Pragmatic Dimensions

  • 1. Intended use: The intended use may be to share knowledge bases, to enable communication among software agents, to help integrate disparate data sets, to represent a natural language vocabulary, to help provide knowledge-enhanced search, to provide a starting-point for building knowledge systems, to provide a conceptual framework for indexing content, etc. The intended use often means that there is some application that is envisioned for which the ontology is being developed. For example, one might want to situate documents within a framing topic taxonomy that roughly characterizes the primary content of the document: this is categorization and helps one semantically loosely organize document collections. Or one might want to use a thesaurus and especially its synonyms and narrower-than terms to enhance a search engine that can employ query term expansion, expanding the user's text search terms to include synonyms or more specific terms and thus increasing the recall (i.e., total set of relevant items) of retrieved documents.

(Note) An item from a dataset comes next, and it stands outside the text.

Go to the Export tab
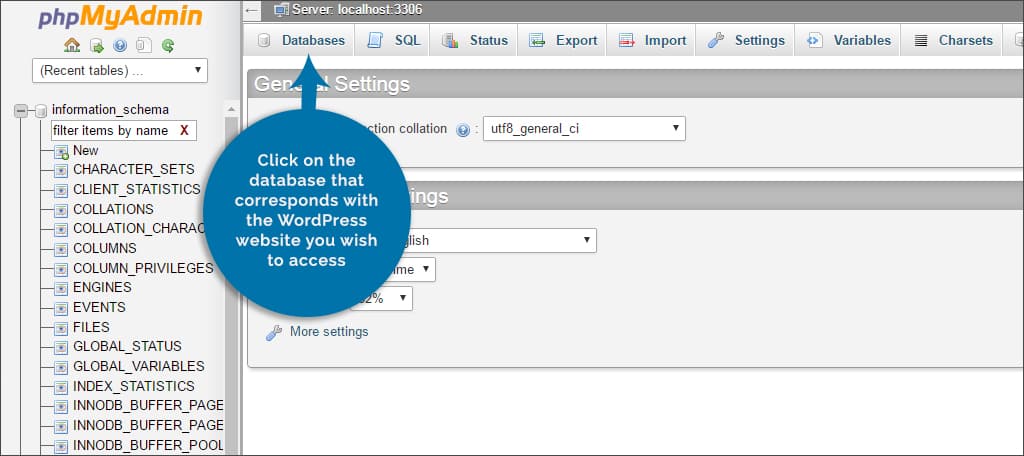The image size is (1024, 456). [563, 41]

  • 2. Role of automated reasoning: Automated reasoning can range from simple to complex. Simple automated reasoning can mean machine semantic interpretability of the content, which only requires that the language that the content is modeled in is a logic or that a special interpreter/inference engine has been constructed that knows how to interpret the content. The former approach (a logic) is a principled or standards-based approach; the latter (construction of a special interpreter/inference engine) is an ad hoc and often proprietary approach. In the simple automated reasoning case, the machine may be able to make inferences such as that the subclass relation means that properties defined at the parent class should be inherited down to the children classes; this is the property of transitivity. More complex automated reasoning is usually expressed as deductive rules, i.e., inference rules or expressions that combine information from across the ontology that characterize dependencies much like if-then-else statements in programming languages or business rules that try to characterize things that have to hold in an enterprise but which can't typically be expressed in relational databases or object models. Complex automated reasoning requires that the content be modeled in a logic based language simply because notions like "validly concludes" or "X is consistent with Y" are not expressible generally in ad hoc implementations.

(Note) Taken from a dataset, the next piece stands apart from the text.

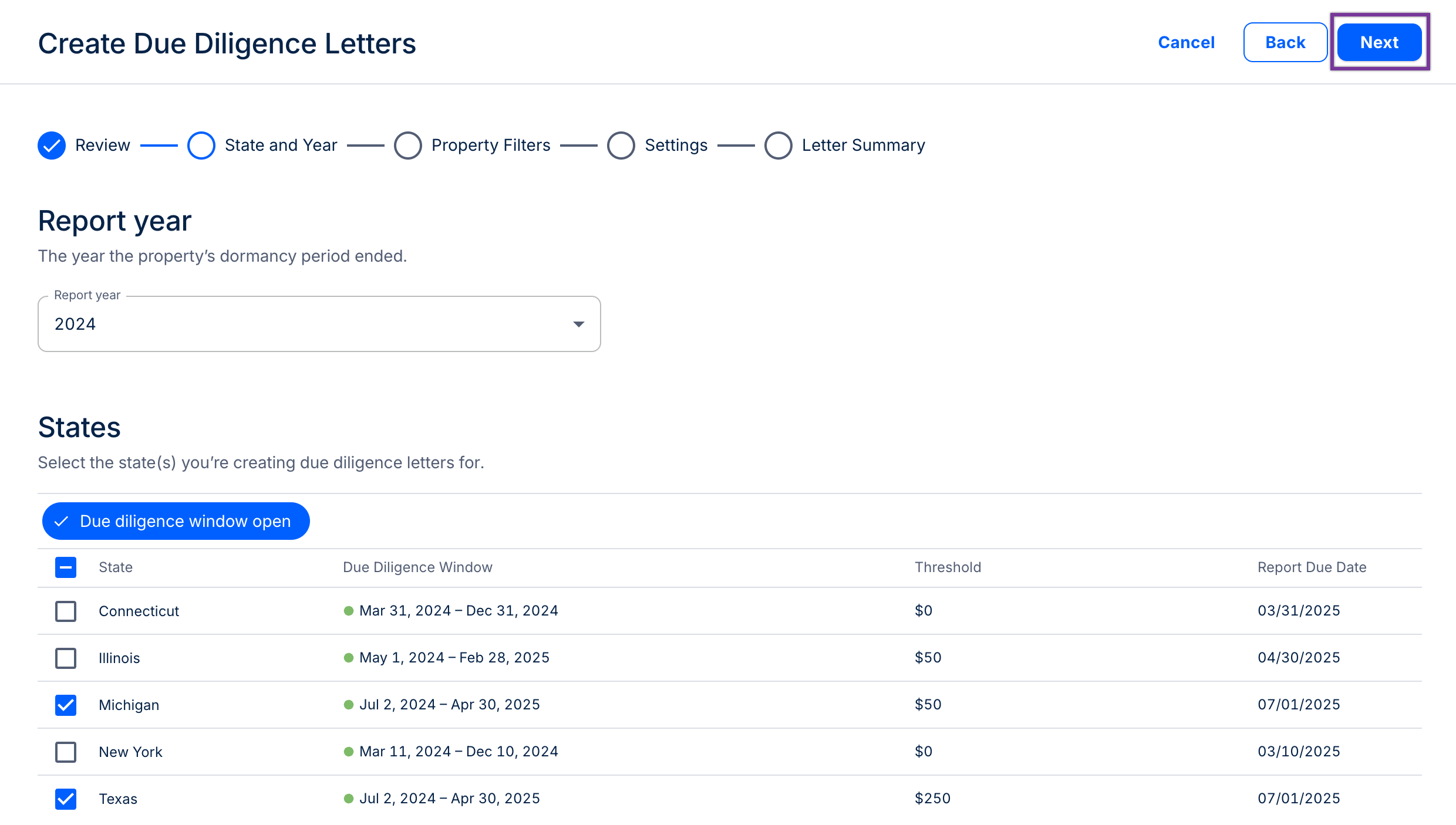
Task: Check the Connecticut state checkbox
Action: [x=66, y=611]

  • 3. Descriptive vs. prescriptive: Does the content describe, i.e., characterize the entities and relations among the entities, as a user or an expert might characterize those objects? Or does the content prescribe, i.e., mandate the way that those entities and their relationships are characterized? Descriptive often takes a looser notion of characterization, perhaps allowing arbitrary objects into the model, which might not exist in the real world but which are significant conceptual items for the given user community. Prescriptive often takes a stricter notion of characterization, stating that only objects which actually exist or that represent natural kinds or types of things in the real world should be represented in the content of the engineering model.
  • 4. Design methodology: Was there a methodology employed in the construction of the ontology? Possible ranges of methodology include: bottom-up, top-down. A bottom-up (sometimes called "empirical") methodology places strong emphasis on A) Either solely analyzing the data sources so that the resulting ontology covers their semantics, or B) Enabling arbitrary persons to characterize their content as they personally see fit, using terminology or metadata and whatever structuring relations (or not) that they desire to use, with perhaps an auxiliary notion or assumption that in by doing so, patterns of characterizations may emerge or be preferred by a large group or community of persons.

Positive examples - things that can be ontologies

  • Formal specifications of vocabulary used to represent units and measures in engineering equations, with axioms that define their meaning and well-formed use
  • Definitions of abstract classes, their properties, and their relationships -- when used to specify a conceptualization independent of a particular program or data structure formalism
  • Database conceptual schemas describing abstract relations -- not specifying ways of storing information in digital form
  • Object models that specify classes and their properties, and relations among classes, instances, etc.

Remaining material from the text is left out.